▶ [Stated exercise]:
Present the items from the first line up to and including the line with "should pyautogui.click(x=547, y=254)." as a numbered list, skipping any blank lines.

## begin

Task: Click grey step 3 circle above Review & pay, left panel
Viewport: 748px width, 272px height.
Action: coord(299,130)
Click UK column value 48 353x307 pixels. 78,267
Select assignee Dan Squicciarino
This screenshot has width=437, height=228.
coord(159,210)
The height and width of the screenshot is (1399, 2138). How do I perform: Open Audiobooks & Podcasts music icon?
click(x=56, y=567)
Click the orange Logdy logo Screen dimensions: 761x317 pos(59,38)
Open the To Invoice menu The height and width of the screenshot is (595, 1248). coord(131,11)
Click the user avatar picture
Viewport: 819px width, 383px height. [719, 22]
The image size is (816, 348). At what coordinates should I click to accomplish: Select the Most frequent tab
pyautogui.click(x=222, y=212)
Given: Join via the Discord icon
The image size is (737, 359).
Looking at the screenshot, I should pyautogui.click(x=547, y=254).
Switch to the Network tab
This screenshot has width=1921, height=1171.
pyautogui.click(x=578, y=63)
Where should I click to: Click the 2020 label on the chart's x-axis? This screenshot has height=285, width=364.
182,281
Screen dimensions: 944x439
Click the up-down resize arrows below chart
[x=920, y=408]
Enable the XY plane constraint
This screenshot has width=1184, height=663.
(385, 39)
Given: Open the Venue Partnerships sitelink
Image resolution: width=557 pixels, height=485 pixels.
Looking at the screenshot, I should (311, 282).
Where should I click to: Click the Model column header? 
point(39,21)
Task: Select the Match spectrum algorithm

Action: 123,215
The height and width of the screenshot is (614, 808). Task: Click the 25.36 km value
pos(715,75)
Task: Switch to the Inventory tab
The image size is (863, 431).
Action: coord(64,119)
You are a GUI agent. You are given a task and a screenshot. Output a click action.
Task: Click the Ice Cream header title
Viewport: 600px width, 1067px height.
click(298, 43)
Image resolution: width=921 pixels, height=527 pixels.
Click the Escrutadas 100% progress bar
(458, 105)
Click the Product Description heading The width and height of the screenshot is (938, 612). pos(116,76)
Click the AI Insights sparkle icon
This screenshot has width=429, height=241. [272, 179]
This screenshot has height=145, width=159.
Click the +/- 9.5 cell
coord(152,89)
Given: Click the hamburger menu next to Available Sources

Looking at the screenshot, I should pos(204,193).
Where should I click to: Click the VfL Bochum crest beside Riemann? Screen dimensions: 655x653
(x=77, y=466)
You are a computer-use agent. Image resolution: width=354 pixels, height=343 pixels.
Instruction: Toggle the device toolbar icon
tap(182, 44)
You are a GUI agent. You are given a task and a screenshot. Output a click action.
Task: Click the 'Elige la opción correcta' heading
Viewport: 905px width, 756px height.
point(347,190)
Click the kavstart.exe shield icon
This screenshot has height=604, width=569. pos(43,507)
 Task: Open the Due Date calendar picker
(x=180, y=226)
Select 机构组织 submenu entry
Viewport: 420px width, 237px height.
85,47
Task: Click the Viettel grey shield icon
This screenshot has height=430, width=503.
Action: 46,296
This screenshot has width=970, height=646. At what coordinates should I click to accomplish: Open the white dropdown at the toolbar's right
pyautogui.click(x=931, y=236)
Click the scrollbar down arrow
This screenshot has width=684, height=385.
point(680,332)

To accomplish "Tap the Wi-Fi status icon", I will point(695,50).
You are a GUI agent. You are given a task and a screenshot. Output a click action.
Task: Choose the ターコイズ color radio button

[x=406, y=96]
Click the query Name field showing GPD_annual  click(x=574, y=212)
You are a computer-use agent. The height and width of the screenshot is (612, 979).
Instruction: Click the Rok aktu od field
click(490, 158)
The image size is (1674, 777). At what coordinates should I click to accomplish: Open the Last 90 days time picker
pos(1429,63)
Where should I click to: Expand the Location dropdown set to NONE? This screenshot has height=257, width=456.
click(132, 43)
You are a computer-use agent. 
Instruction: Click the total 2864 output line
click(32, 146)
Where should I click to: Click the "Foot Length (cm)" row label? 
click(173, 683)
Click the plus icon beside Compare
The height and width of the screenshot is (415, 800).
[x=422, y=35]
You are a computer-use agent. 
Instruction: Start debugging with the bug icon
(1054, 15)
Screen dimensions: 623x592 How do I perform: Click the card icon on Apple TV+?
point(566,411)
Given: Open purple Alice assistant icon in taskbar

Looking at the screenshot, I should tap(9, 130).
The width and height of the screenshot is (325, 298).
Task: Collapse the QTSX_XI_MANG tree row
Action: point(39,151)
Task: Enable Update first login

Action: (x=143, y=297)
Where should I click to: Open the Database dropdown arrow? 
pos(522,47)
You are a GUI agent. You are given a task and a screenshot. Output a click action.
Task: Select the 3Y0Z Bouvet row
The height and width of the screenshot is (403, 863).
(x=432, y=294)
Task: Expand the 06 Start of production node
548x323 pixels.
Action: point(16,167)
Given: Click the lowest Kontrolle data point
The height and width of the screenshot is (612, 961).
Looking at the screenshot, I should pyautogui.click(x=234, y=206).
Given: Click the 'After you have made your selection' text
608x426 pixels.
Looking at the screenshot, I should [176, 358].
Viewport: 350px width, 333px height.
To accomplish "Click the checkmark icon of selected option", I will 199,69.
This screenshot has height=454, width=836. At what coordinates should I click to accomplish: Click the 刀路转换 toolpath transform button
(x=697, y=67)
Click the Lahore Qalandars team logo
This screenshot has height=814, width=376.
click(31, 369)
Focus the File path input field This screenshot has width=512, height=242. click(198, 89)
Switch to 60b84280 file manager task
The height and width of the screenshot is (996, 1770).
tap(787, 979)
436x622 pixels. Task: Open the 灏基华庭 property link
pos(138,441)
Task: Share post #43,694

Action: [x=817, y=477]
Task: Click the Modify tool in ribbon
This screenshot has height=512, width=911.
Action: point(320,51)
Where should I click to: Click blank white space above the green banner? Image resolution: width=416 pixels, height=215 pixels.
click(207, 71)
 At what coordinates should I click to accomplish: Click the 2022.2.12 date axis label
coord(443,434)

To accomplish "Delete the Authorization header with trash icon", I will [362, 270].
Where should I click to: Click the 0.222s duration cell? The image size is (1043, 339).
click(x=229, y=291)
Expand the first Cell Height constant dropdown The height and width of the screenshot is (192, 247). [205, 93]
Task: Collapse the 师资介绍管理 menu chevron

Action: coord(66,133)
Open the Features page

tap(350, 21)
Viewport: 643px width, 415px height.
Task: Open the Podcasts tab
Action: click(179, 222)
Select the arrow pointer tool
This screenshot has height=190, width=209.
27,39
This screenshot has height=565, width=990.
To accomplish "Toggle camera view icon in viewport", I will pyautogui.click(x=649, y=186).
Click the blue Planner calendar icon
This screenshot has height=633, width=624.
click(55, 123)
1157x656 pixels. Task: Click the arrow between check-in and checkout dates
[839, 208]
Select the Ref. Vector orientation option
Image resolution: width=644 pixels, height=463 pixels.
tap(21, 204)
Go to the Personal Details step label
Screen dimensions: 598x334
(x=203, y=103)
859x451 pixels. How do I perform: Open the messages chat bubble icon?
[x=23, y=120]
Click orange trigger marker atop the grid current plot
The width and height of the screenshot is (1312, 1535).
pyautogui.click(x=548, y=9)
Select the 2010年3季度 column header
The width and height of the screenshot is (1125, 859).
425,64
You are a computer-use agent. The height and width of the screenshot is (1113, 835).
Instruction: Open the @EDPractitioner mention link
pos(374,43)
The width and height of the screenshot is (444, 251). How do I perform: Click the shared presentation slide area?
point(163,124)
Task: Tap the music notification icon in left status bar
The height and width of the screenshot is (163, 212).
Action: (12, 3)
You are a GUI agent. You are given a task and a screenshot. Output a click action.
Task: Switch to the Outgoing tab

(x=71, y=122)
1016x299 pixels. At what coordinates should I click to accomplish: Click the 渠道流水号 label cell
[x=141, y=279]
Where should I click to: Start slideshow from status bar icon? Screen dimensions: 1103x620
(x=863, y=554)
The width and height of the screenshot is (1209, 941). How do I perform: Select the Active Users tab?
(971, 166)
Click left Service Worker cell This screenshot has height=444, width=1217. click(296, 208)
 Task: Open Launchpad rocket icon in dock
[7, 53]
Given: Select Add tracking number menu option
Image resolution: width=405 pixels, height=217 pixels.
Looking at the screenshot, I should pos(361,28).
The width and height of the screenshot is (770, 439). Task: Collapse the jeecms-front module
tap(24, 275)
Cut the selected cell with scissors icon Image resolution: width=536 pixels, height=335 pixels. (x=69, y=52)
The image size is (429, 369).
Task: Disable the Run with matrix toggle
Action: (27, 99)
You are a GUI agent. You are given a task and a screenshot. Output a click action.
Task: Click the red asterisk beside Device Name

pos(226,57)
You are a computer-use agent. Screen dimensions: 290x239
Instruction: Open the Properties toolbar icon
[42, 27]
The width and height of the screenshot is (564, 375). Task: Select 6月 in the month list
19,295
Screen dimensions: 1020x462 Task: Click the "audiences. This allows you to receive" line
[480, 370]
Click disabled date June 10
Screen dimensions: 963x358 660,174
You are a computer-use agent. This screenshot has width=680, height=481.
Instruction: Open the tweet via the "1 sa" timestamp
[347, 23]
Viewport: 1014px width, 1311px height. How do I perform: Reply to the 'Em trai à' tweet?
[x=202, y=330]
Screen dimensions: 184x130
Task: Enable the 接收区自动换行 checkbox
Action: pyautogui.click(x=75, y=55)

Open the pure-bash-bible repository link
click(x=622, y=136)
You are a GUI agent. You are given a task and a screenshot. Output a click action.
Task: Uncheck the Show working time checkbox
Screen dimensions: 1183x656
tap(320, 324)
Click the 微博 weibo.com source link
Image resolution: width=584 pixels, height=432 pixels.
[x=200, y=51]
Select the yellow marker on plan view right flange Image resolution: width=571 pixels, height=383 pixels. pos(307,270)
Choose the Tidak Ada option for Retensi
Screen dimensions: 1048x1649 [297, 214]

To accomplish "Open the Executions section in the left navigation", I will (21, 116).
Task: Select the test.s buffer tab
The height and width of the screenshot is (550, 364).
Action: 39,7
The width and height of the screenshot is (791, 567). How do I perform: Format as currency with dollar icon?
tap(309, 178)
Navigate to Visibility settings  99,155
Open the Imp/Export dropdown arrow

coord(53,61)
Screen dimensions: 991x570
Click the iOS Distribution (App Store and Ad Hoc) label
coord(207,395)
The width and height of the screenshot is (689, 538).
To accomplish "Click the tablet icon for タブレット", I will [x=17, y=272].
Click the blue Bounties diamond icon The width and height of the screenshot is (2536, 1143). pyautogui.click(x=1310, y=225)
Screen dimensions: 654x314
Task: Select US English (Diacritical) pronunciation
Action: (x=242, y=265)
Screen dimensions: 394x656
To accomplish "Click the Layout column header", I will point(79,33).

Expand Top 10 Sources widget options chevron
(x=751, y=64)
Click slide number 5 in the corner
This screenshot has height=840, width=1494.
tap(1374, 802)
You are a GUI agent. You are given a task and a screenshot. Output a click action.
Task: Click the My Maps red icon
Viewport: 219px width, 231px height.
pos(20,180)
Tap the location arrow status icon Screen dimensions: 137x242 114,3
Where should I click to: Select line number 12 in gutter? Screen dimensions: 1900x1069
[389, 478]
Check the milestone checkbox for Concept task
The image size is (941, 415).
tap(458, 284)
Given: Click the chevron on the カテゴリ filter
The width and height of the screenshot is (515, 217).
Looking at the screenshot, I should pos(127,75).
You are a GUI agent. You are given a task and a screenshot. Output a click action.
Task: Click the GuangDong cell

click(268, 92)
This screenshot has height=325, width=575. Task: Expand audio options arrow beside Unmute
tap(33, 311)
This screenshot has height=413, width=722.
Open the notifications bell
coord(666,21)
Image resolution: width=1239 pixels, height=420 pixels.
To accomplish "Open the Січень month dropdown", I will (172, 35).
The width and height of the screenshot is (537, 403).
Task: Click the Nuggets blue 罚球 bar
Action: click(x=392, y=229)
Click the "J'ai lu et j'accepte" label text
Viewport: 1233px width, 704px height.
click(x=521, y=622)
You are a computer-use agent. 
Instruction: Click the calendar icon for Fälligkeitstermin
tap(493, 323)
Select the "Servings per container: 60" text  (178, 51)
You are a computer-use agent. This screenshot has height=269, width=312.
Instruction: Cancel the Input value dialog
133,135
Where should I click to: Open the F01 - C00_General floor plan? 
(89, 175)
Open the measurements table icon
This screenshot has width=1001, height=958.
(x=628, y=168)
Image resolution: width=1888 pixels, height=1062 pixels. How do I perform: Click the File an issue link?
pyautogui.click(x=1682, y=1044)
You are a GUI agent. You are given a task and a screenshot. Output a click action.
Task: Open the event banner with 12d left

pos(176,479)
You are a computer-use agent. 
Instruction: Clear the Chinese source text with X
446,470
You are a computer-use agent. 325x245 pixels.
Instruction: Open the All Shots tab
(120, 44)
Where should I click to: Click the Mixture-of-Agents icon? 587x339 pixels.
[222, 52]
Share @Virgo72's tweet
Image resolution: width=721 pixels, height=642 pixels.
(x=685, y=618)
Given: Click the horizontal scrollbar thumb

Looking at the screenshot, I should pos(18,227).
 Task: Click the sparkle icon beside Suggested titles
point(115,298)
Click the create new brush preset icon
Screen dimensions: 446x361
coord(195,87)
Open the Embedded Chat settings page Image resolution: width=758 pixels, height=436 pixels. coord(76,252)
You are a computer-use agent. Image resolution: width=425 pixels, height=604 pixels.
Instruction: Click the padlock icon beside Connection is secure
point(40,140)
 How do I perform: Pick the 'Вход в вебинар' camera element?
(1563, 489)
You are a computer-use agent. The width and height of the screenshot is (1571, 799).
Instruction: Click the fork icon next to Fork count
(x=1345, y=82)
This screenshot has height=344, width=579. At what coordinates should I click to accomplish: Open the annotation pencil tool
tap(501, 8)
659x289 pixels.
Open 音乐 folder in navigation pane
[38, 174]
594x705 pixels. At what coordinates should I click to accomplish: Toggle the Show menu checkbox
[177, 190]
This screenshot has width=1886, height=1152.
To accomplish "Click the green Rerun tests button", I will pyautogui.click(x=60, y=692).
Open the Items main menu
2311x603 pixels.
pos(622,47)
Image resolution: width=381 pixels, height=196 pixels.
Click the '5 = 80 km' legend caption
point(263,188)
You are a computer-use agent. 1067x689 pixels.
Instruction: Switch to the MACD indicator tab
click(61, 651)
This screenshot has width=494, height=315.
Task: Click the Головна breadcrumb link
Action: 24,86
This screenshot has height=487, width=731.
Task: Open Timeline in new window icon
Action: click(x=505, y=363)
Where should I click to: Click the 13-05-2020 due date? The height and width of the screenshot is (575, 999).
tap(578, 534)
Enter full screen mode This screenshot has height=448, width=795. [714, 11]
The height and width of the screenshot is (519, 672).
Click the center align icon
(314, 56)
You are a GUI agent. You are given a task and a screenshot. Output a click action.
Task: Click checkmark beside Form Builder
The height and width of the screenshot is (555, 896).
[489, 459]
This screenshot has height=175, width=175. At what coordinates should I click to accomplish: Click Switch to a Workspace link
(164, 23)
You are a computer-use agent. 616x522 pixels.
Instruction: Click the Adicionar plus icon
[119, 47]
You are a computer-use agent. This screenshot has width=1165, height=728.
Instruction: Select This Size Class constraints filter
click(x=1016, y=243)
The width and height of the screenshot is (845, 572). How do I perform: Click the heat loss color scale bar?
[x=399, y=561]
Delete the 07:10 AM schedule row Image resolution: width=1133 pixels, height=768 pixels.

## end

▶ [Correct result]:
1. Task: Click grey step 3 circle above Review & pay, left panel
2. Viewport: 748px width, 272px height.
3. Action: coord(299,130)
4. Click UK column value 48 353x307 pixels. 78,267
5. Select assignee Dan Squicciarino
6. This screenshot has width=437, height=228.
7. coord(159,210)
8. The height and width of the screenshot is (1399, 2138). How do I perform: Open Audiobooks & Podcasts music icon?
9. click(x=56, y=567)
10. Click the orange Logdy logo Screen dimensions: 761x317 pos(59,38)
11. Open the To Invoice menu The height and width of the screenshot is (595, 1248). coord(131,11)
12. Click the user avatar picture
13. Viewport: 819px width, 383px height. [719, 22]
14. The image size is (816, 348). At what coordinates should I click to accomplish: Select the Most frequent tab
15. pyautogui.click(x=222, y=212)
16. Given: Join via the Discord icon
17. The image size is (737, 359).
18. Looking at the screenshot, I should pyautogui.click(x=547, y=254).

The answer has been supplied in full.